WHAT THE TASK REQUIRES >> Copy, word for word, the lines of the listing below from the line with "Screen dimensions: 799x514" up to and including the line with "This screenshot has". Drop the pictures.

RECORDS TO PROCESS >>
══════════

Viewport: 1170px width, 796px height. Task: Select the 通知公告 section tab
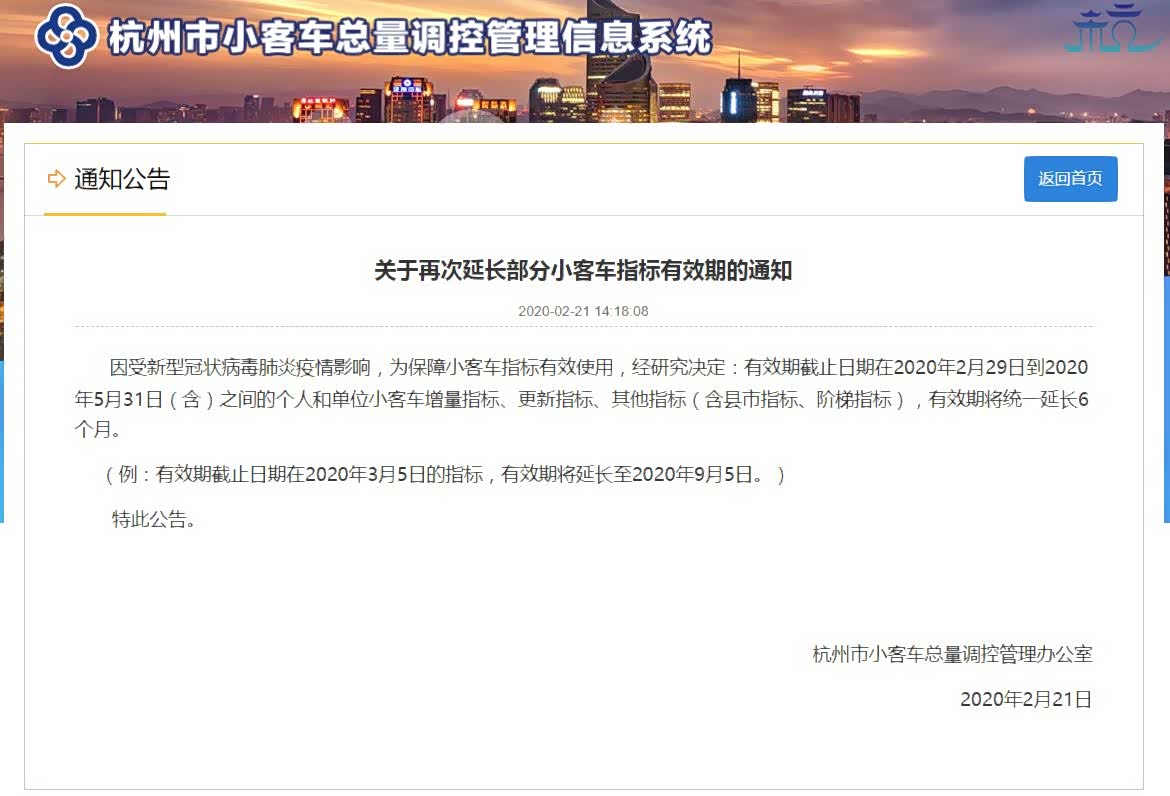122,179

══════════

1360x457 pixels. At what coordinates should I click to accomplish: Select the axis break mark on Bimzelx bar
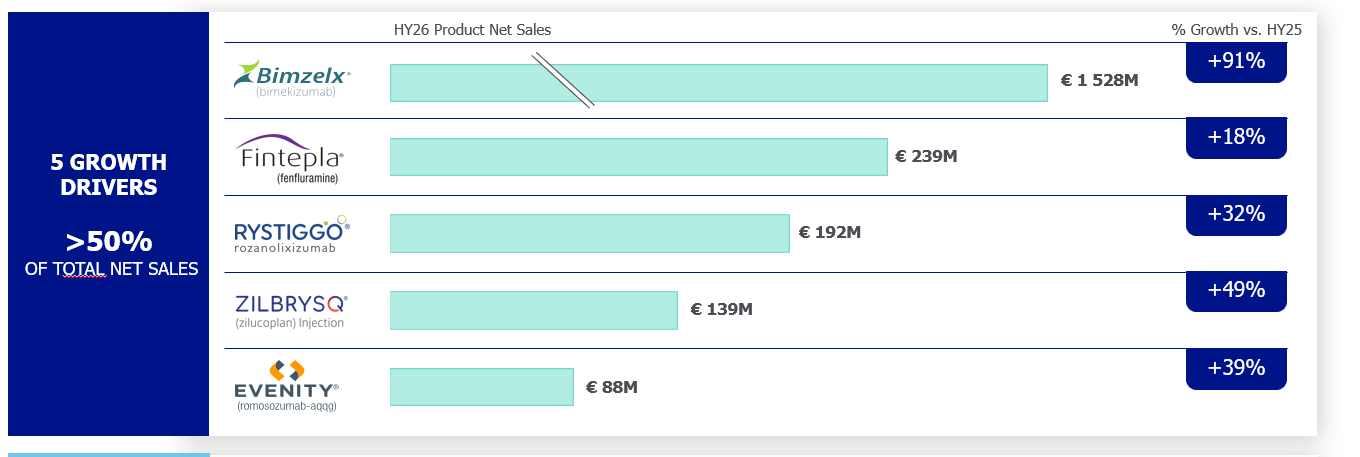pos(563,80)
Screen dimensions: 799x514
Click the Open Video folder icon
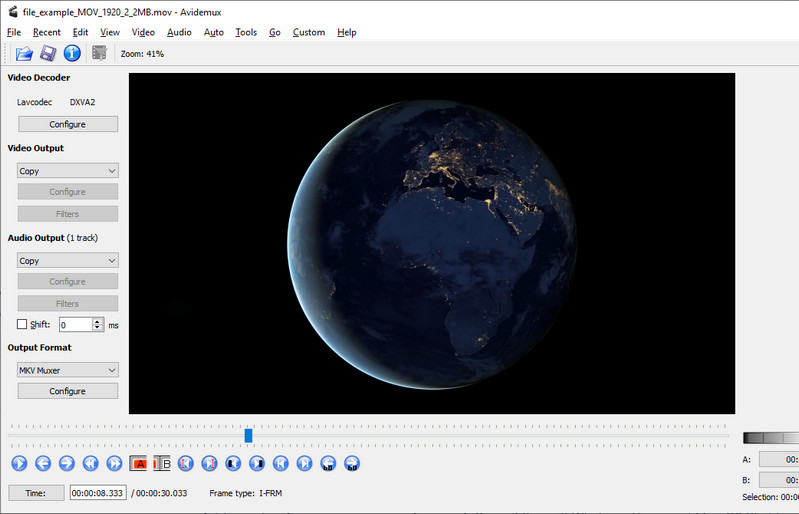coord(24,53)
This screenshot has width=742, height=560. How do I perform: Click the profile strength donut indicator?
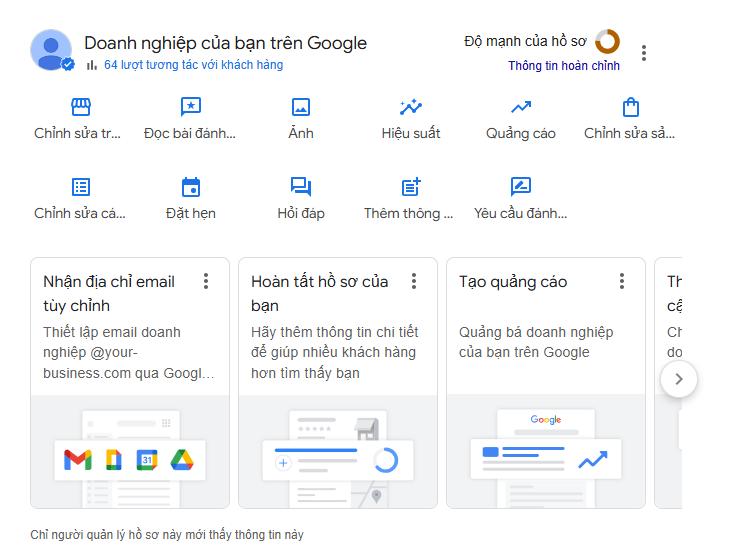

══════════

OUTPUT >>
Screen dimensions: 799x514
Click the Open Video folder icon
coord(24,53)
This screenshot has width=742, height=560. How do I perform: Click the profile strength donut indicator?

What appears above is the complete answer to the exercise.